You can think of $\int \int f(x,y)dxdy$ as "weighted sum" of the region. Your $f(x,y)$ function tells you "how important" each point is. If your weight is $1$, then each point is worth one unit, so the integral just "adds up" the points, and you get the area. If $f(x,y)$ is the height, then the integral is adding up all those heights, so you get the volume.
In calculus, there is a distinction between things that are infinitesimally small, versus things that are zero. The height is not zero, it is an infinitesimal. So instead of taking $\int \int 0dxdy$, we should take $\int \int dxdydz$. This is then the volume of the region. We can factor out the $dz$ and consider this to be $(\int \int dxdy)dz$. The quantity within the parentheses is the area; if we were calculating the volume of a region, we could calculate it by integrating along the $z$-axis and finding the area of each cross section, i.e. $dV =Adz$.

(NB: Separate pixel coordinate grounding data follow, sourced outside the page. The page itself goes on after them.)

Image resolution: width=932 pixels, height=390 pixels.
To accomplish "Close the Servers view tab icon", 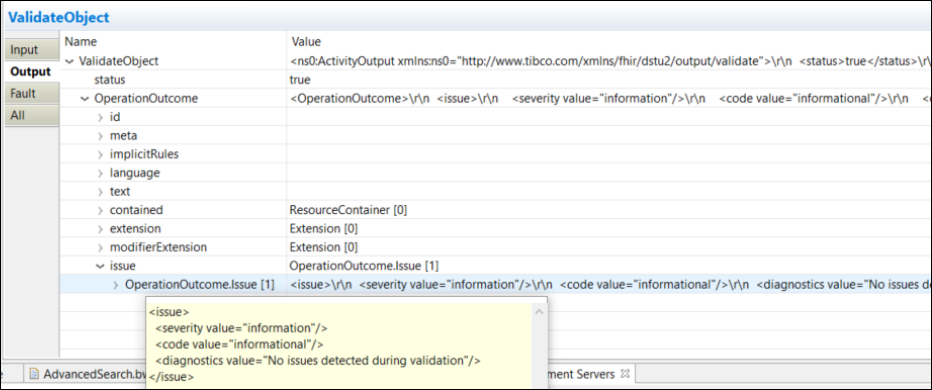I will click(624, 374).
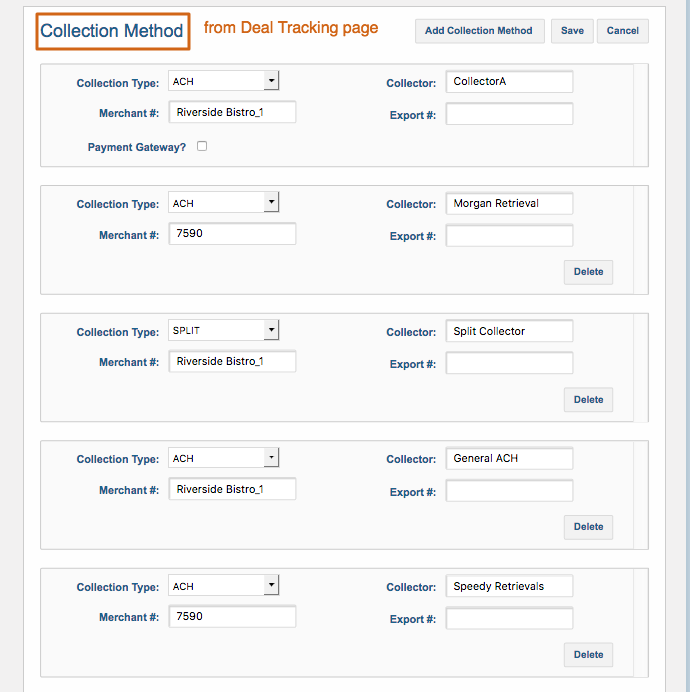Image resolution: width=690 pixels, height=692 pixels.
Task: Open Collection Type dropdown for CollectorA
Action: [223, 81]
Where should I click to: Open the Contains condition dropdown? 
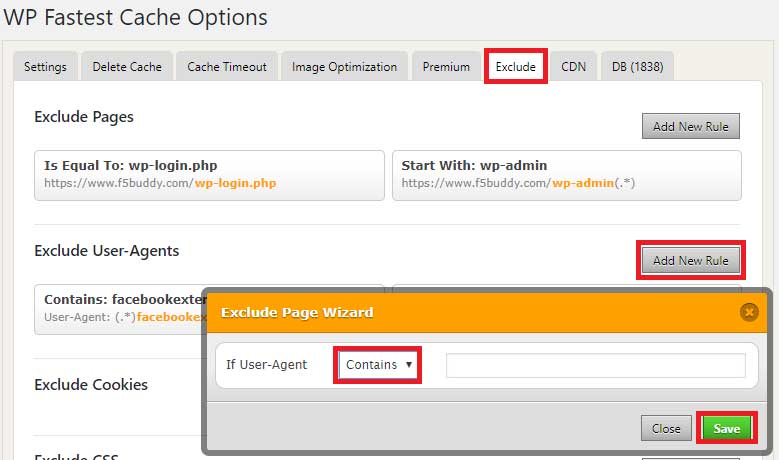pos(379,365)
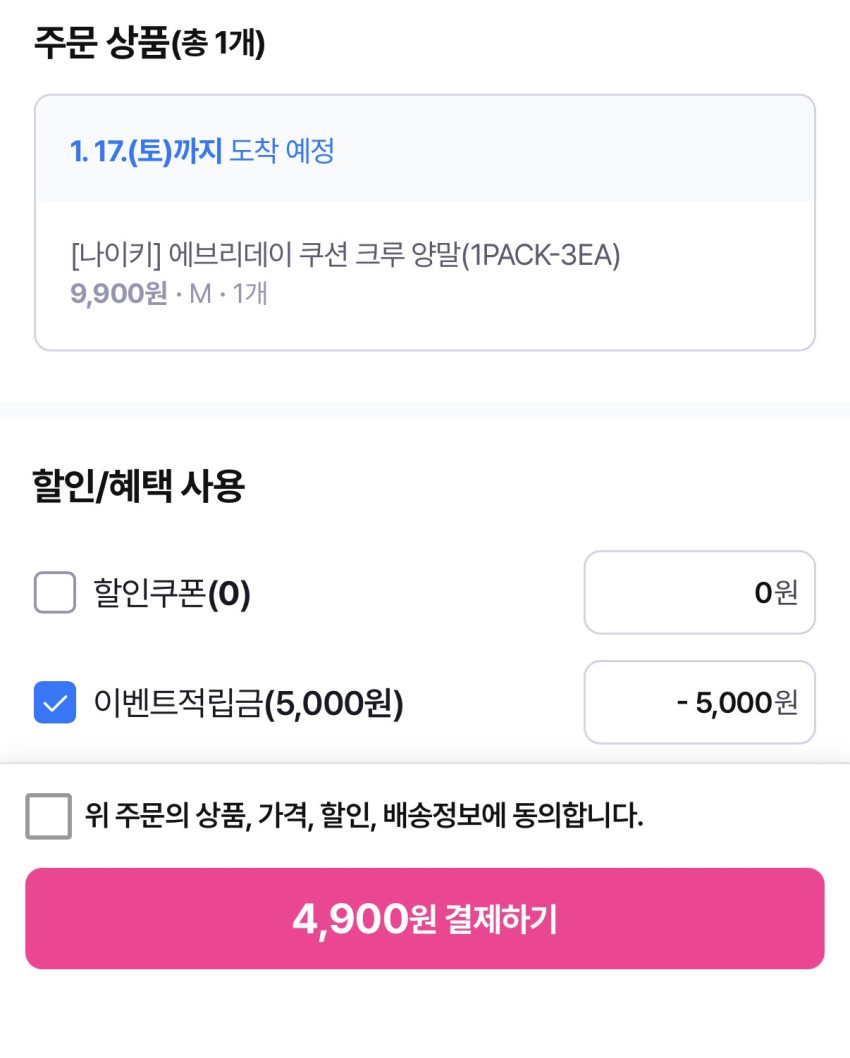Focus the 할인쿠폰 0원 amount field
This screenshot has width=850, height=1058.
pos(699,592)
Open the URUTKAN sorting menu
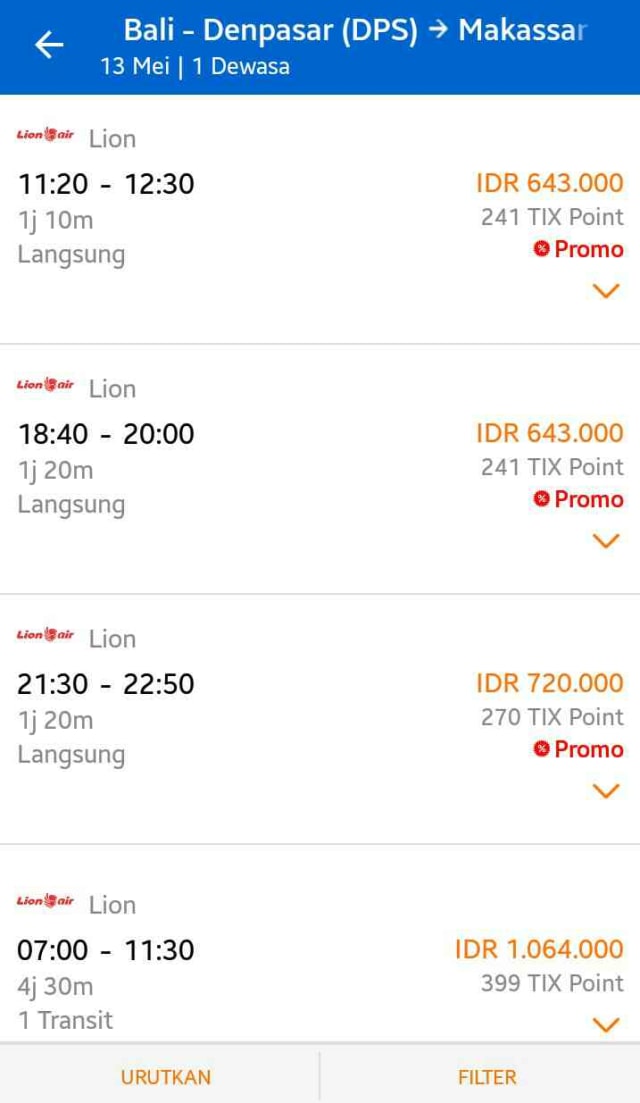Screen dimensions: 640x1103 (x=166, y=1077)
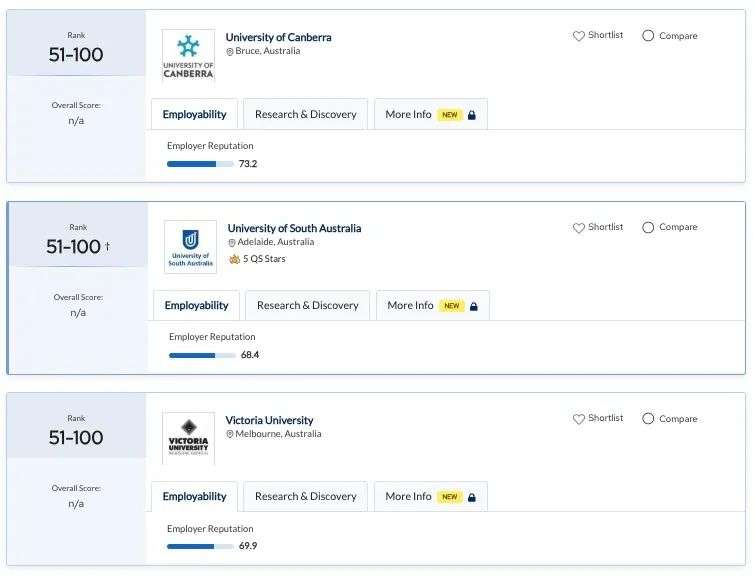Toggle Compare for Victoria University
Screen dimensions: 754x576
click(648, 419)
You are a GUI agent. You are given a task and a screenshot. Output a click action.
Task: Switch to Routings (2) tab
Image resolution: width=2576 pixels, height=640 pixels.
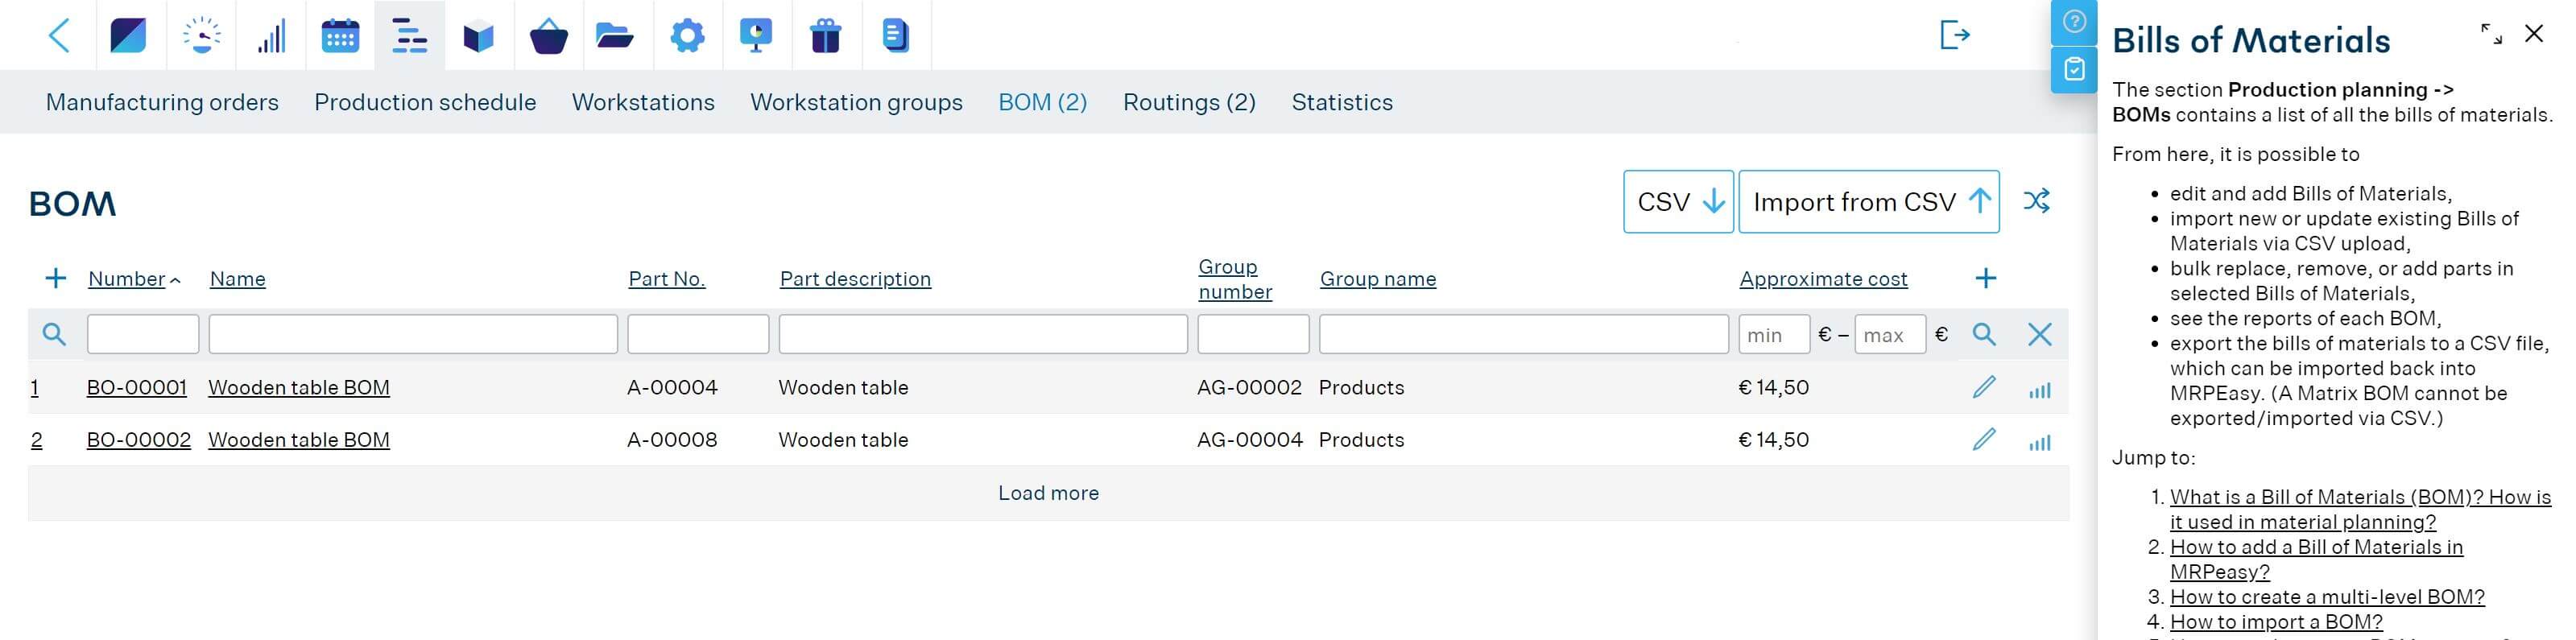coord(1189,102)
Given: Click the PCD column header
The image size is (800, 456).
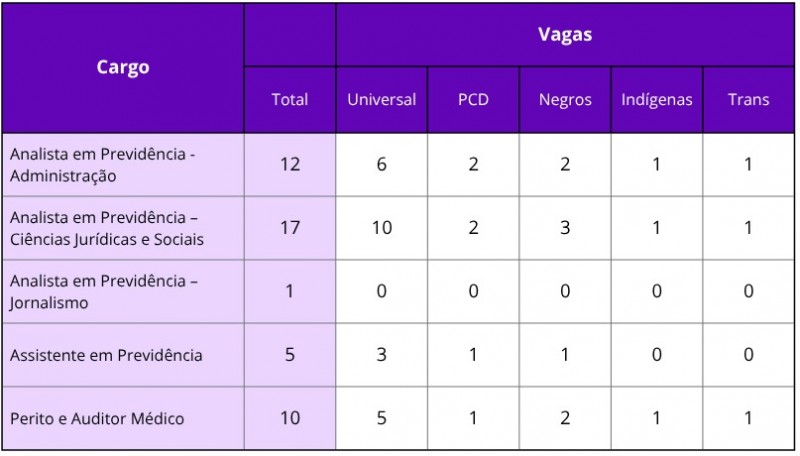Looking at the screenshot, I should [473, 100].
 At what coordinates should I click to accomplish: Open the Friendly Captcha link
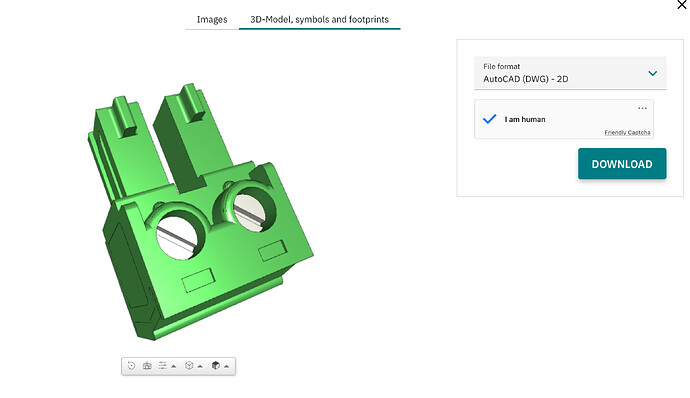tap(627, 133)
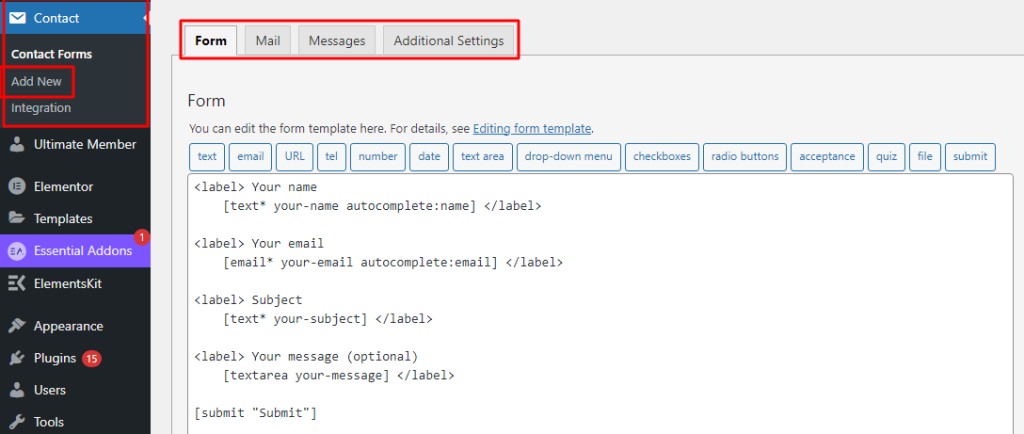Insert a drop-down menu tag
Screen dimensions: 1024x434
point(569,157)
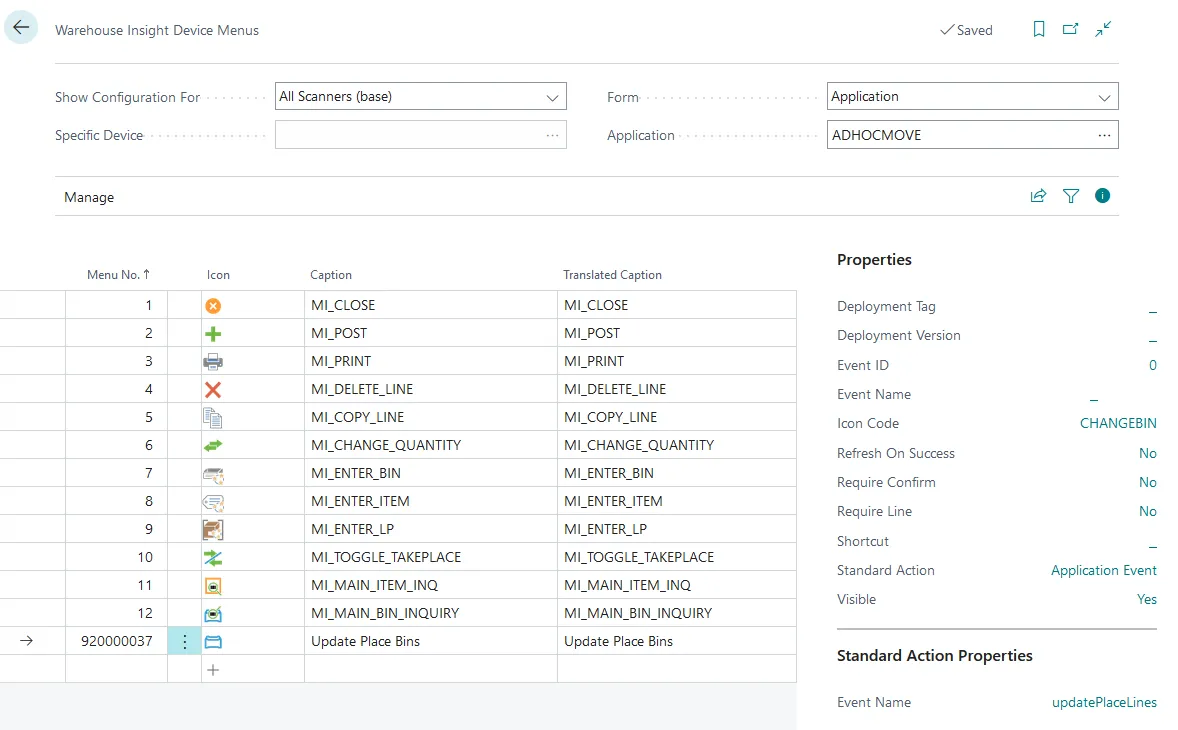The width and height of the screenshot is (1178, 730).
Task: Expand the Form dropdown
Action: coord(1104,97)
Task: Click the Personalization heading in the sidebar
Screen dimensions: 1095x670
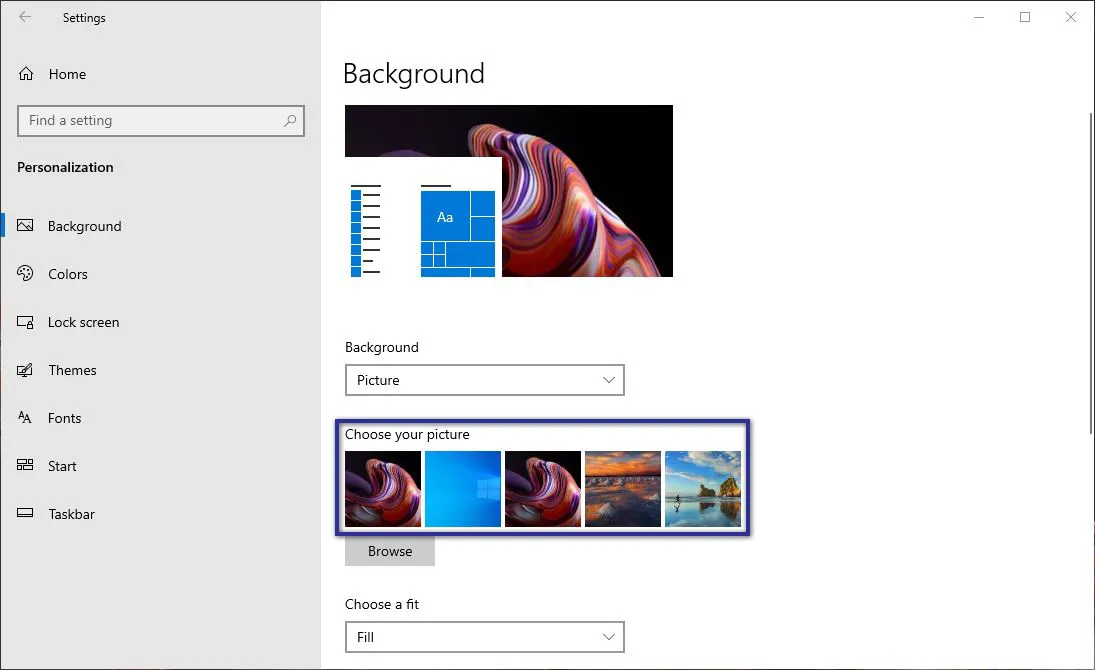Action: [x=65, y=167]
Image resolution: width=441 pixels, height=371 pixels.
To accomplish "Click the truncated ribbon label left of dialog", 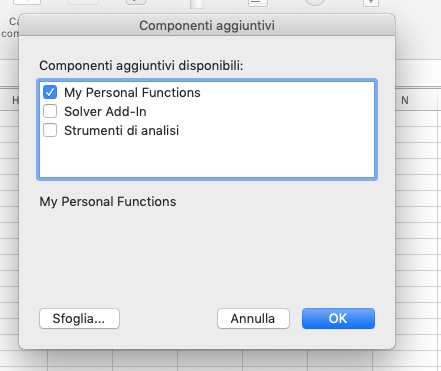I will tap(10, 28).
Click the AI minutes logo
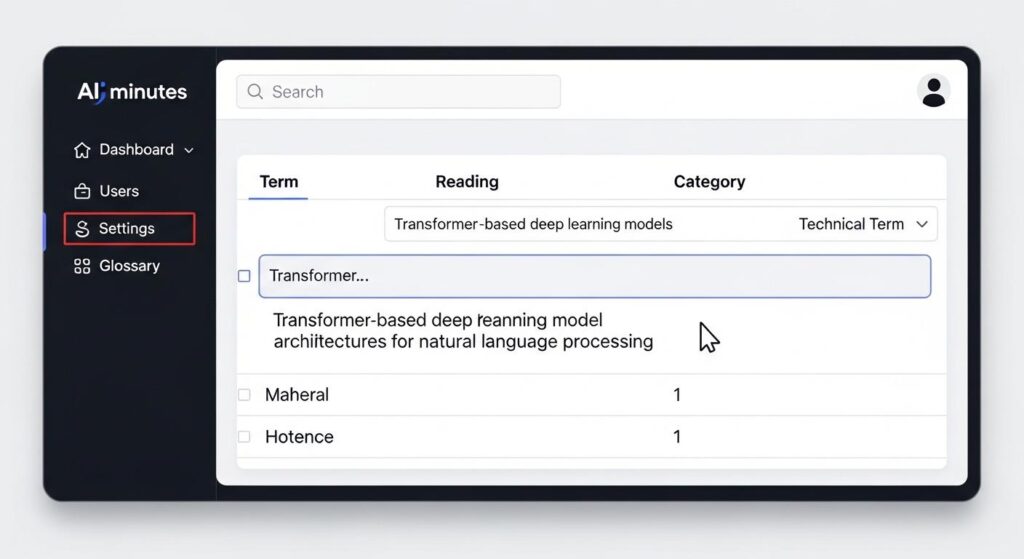This screenshot has height=559, width=1024. [132, 92]
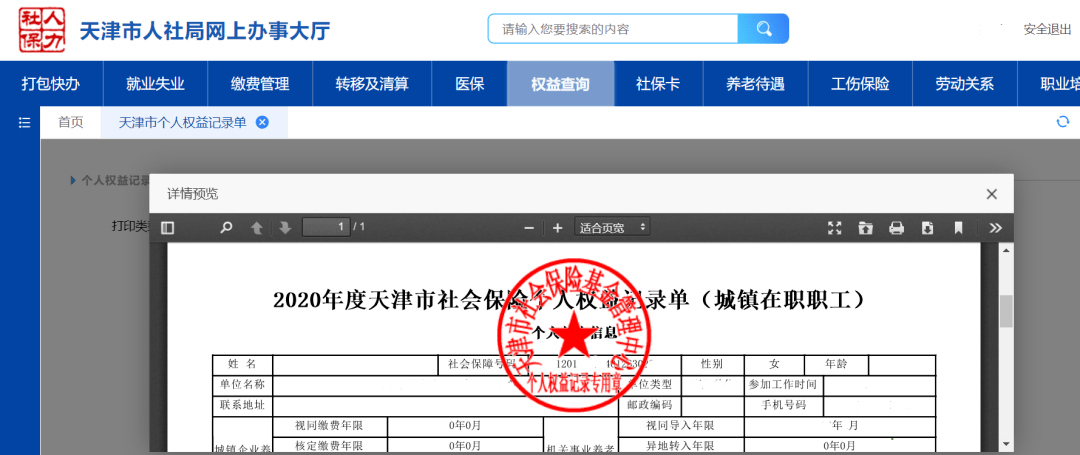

Keep in mind that whenever you calculated the size of a geometric quantity, anything of a larger dimension will be "infinitely" large, while anything of a smaller dimension will be "infinitesimally" small. For instance, if you're calculating areas, then any volume will have an infinite area (it's the sum of infinitely many areas stacked on top of each other), and any line segment will have infinitesimal area. We need to distinguish between a line segment having no area, versus a line segment having no measure at all. When we measure a line segment with cm$^2$, we will get zero, but when we measure it with cm, we get a positive number. And if we want to find the area of a region by integrating a bunch of lengths, then we need to distinguish between these two measures; when we integrate a bunch of lengths, we're adding up a bunch of lengths that each have zero area individually, but together have positive area.
Similarly, by multiplying $dxdy$ by the height, and treating the height as being zero to get the area, you're measuring the region in three dimensions. And measuring area (a two-dimensional quantity) in three dimensional units results in zero.